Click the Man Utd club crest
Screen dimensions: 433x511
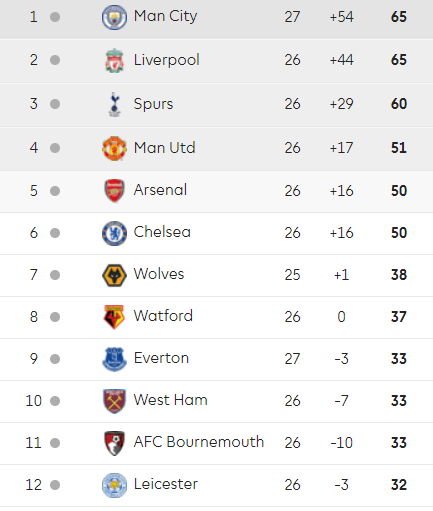114,148
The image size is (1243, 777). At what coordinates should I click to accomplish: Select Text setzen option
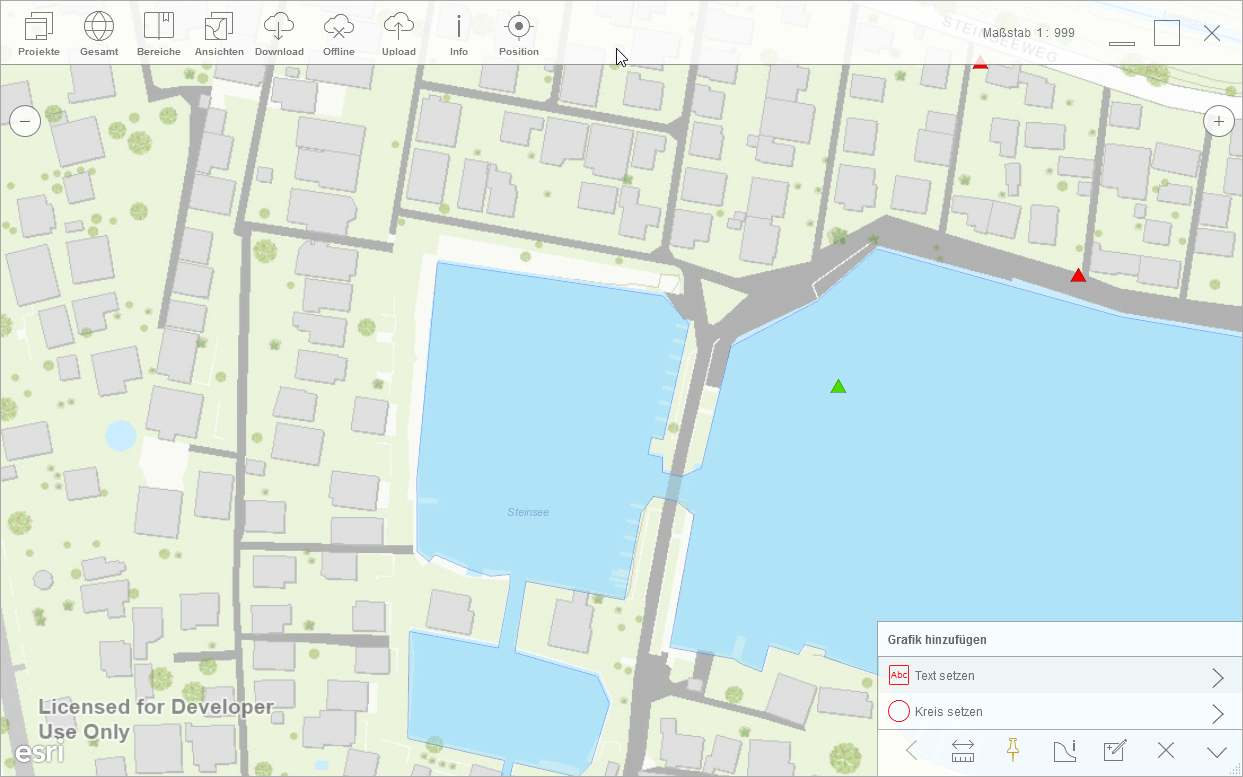945,676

# # # # # # #

» **Problem requirements**
If a record holds a picture, skip the picture and write out everything else exactly.

» **Exercise output**
Click the Man Utd club crest
Screen dimensions: 433x511
114,148
The image size is (1243, 777). At what coordinates should I click to accomplish: Select Text setzen option
945,676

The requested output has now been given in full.